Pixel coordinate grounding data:

= Beginning of Section =

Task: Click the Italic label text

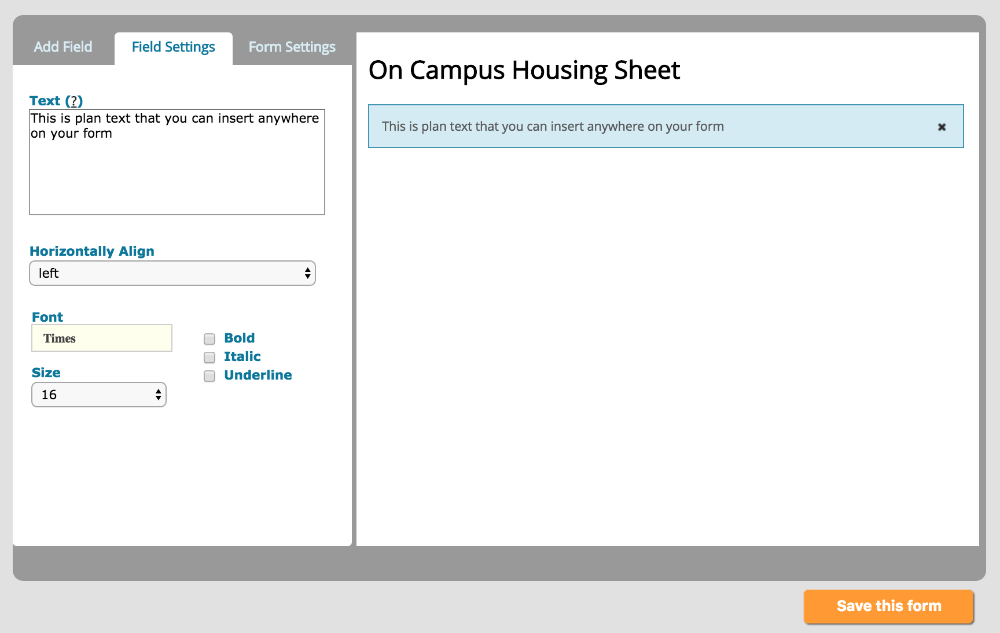Action: click(x=242, y=356)
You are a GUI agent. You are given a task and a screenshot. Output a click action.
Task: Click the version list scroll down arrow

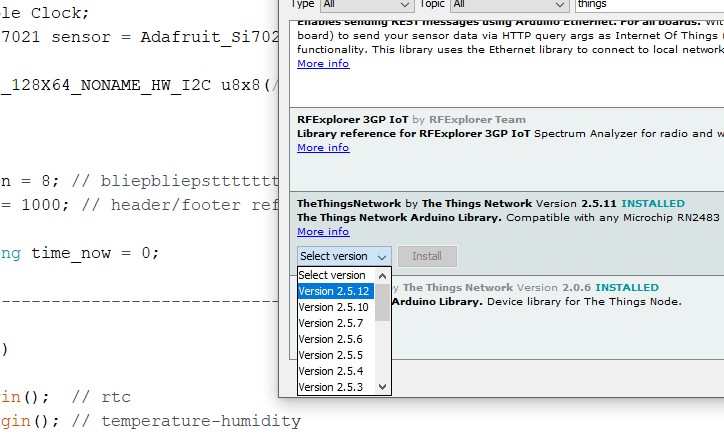pos(382,387)
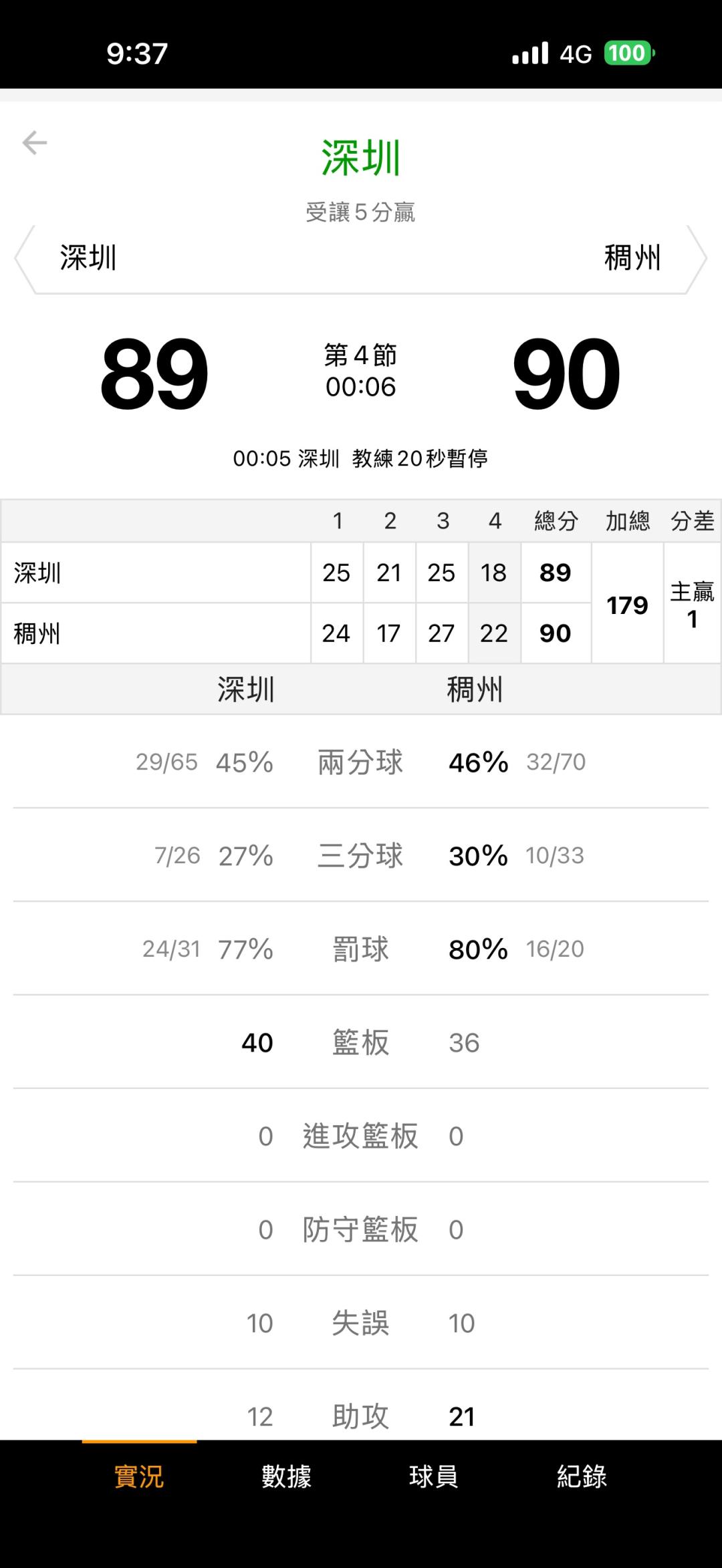This screenshot has height=1568, width=722.
Task: Open the 球員 tab
Action: pos(434,1476)
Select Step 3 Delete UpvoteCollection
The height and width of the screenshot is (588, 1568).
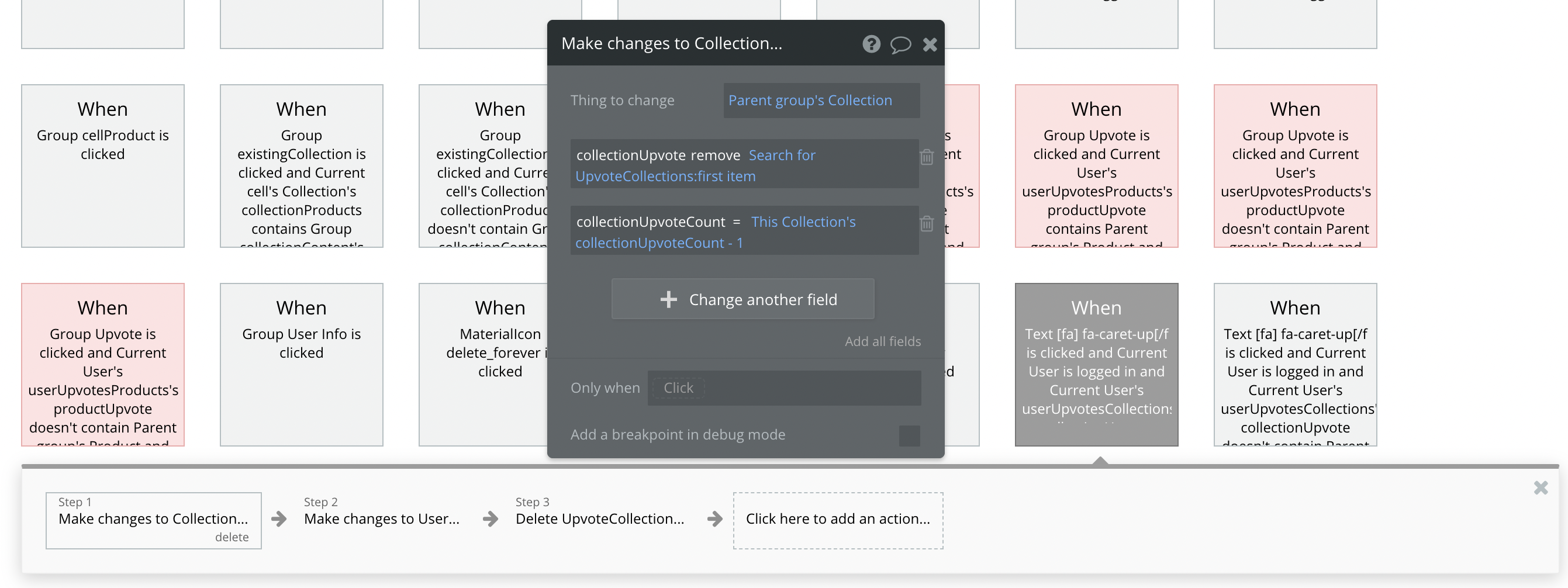tap(599, 518)
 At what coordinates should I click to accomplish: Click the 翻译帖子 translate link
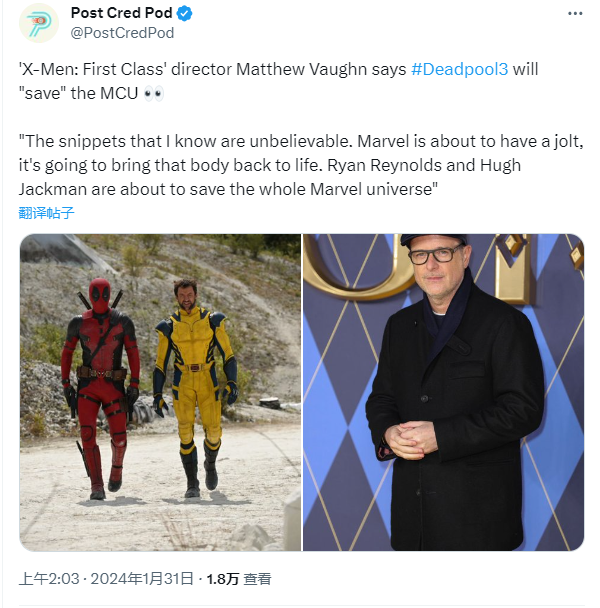46,213
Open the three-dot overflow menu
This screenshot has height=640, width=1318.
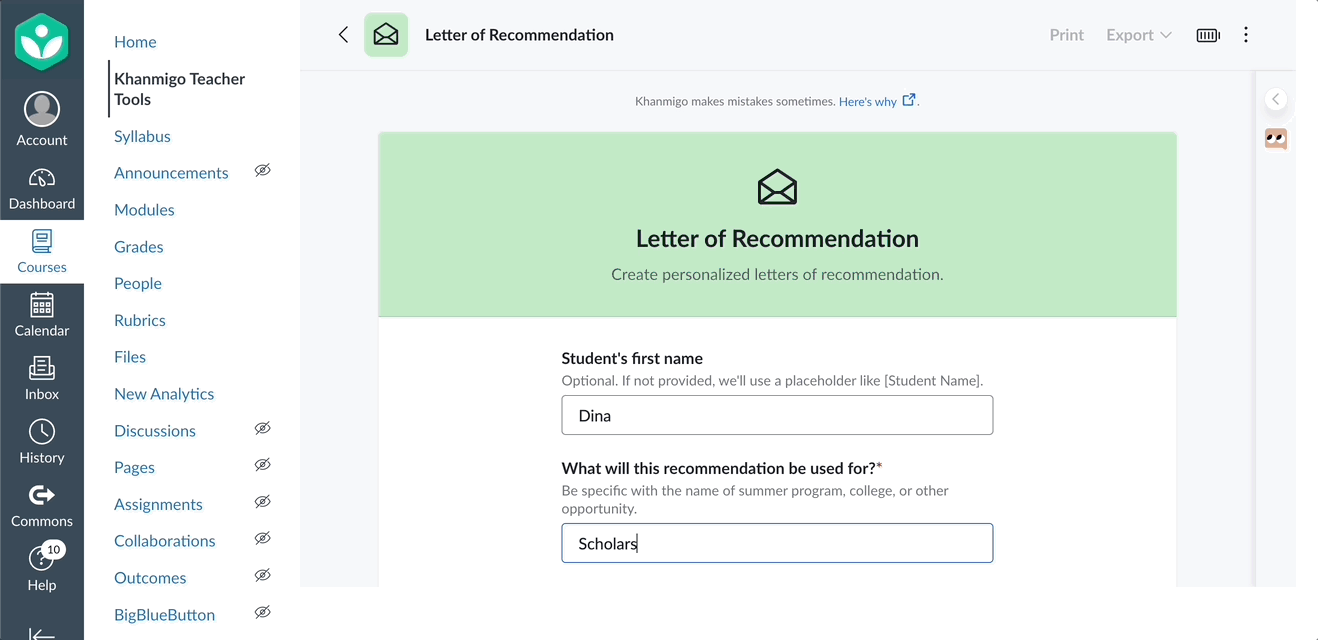point(1246,33)
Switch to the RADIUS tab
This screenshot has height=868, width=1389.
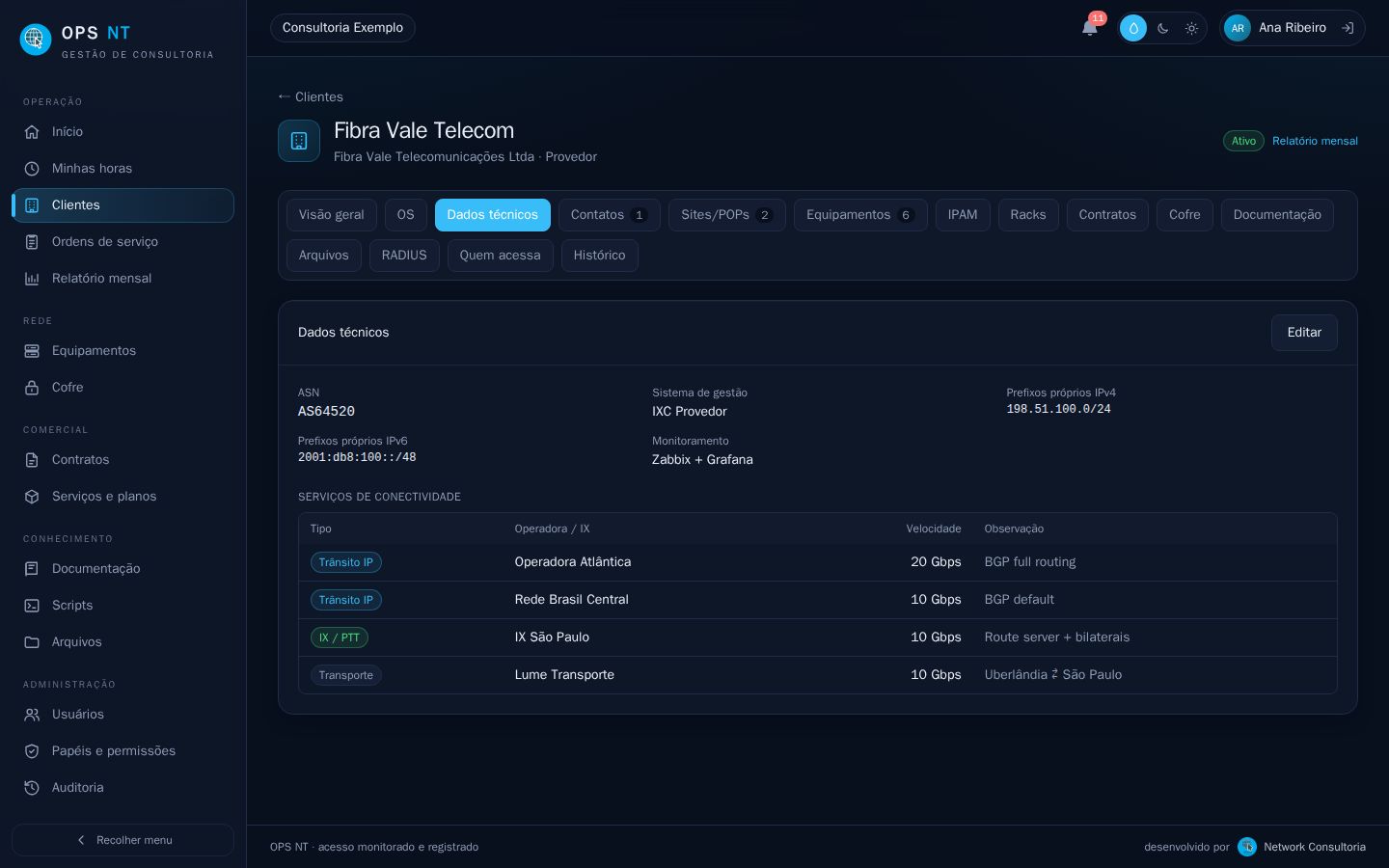pyautogui.click(x=404, y=256)
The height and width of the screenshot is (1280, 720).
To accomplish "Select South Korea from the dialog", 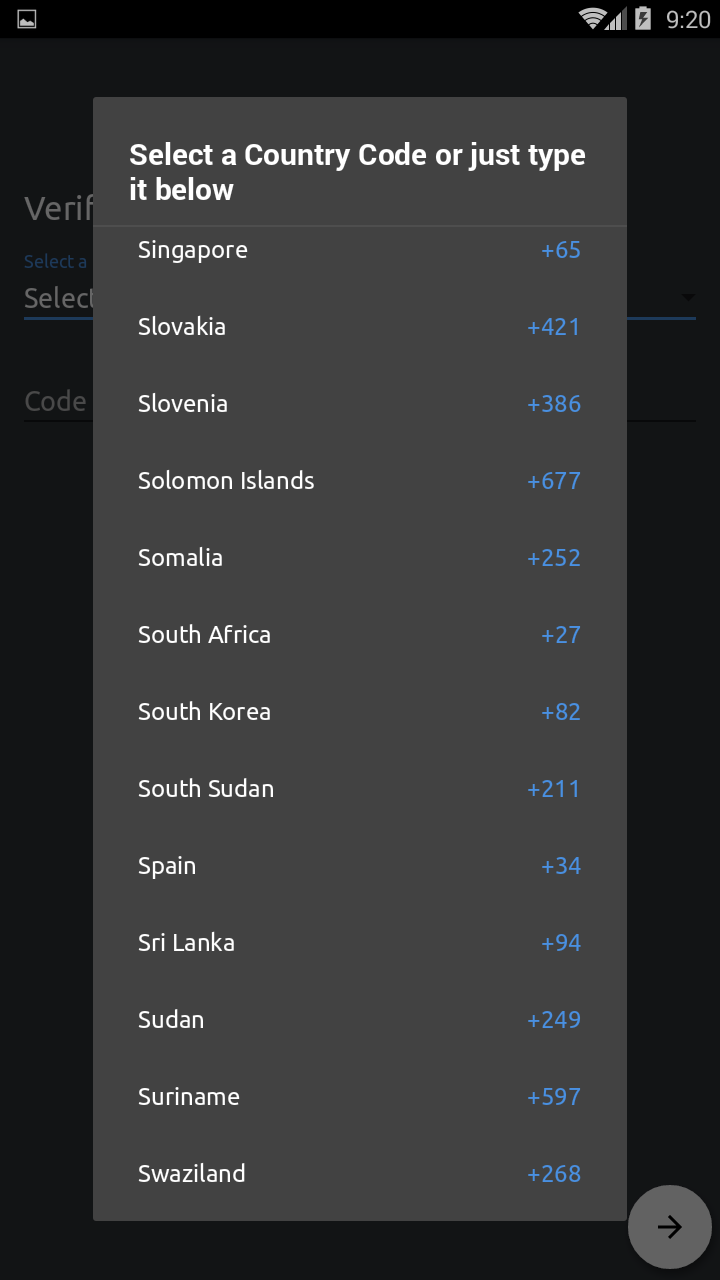I will 360,711.
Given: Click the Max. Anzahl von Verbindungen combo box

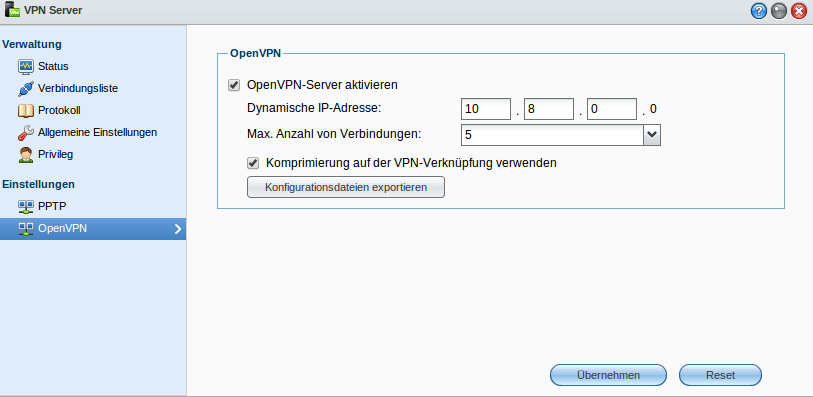Looking at the screenshot, I should (x=560, y=135).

= End of Section =

Brief: Write out nothing but the lines from the one with "Given: Click the" through the last line of the entries, exactly as they stand; pictures are not part of the copy.

Task answer:
Given: Click the Max. Anzahl von Verbindungen combo box

Looking at the screenshot, I should (x=560, y=135).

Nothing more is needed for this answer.